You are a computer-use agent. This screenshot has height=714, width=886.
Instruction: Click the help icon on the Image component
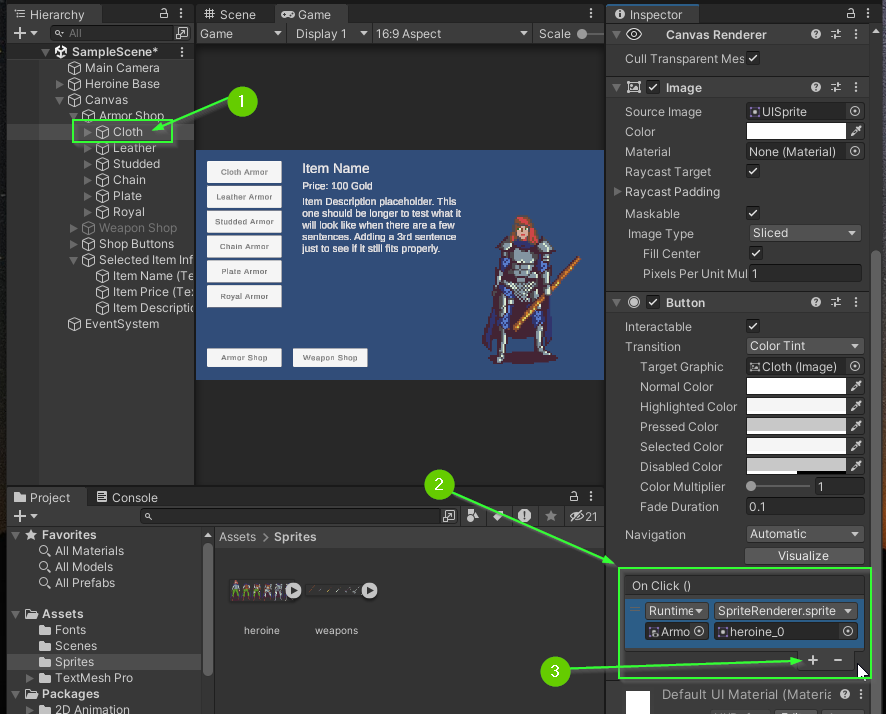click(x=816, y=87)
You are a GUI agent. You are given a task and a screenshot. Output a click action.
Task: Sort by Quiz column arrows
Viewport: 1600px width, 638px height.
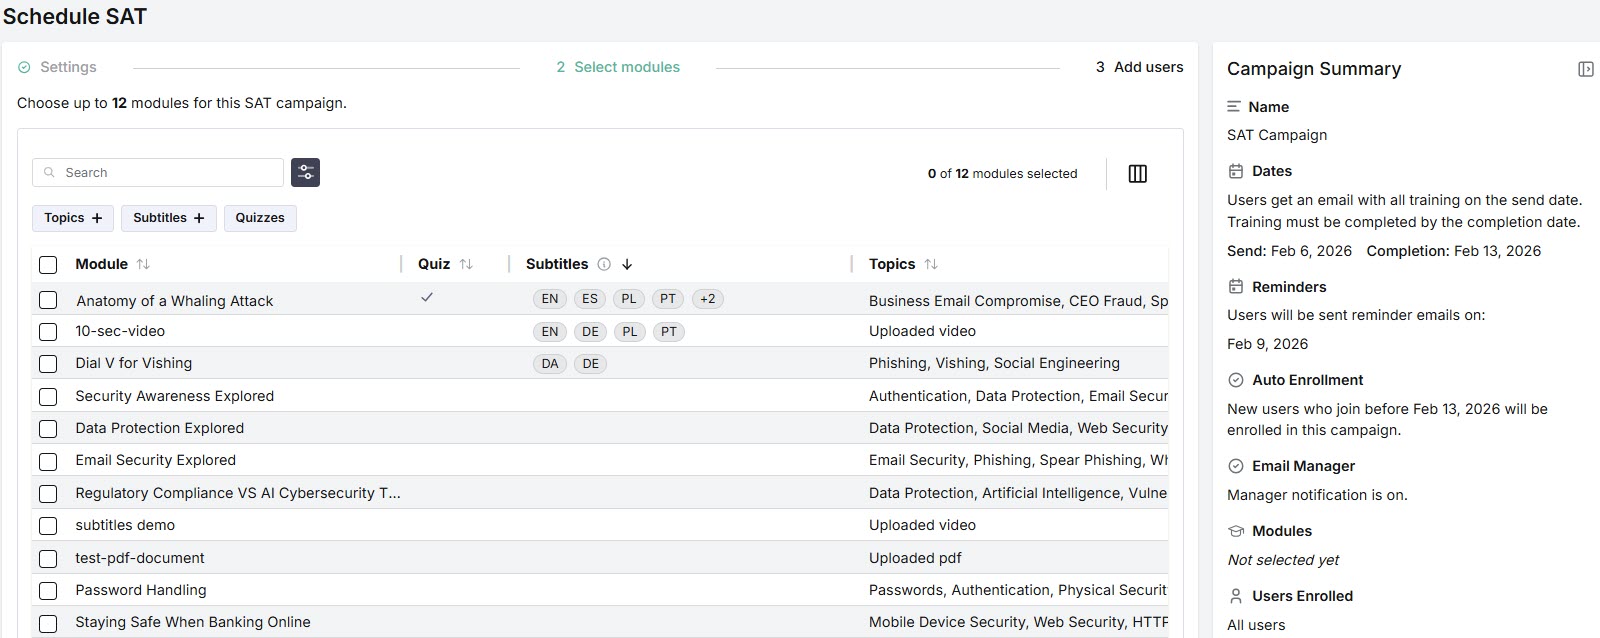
--*--
■ **Exercise details**: Read through the entries and copy each line in which "agent" appears.

■ **Finished exercise**:
You are a computer-use agent. This screenshot has height=714, width=886.
You are a GUI agent. You are given a task and a screenshot. Output a click action.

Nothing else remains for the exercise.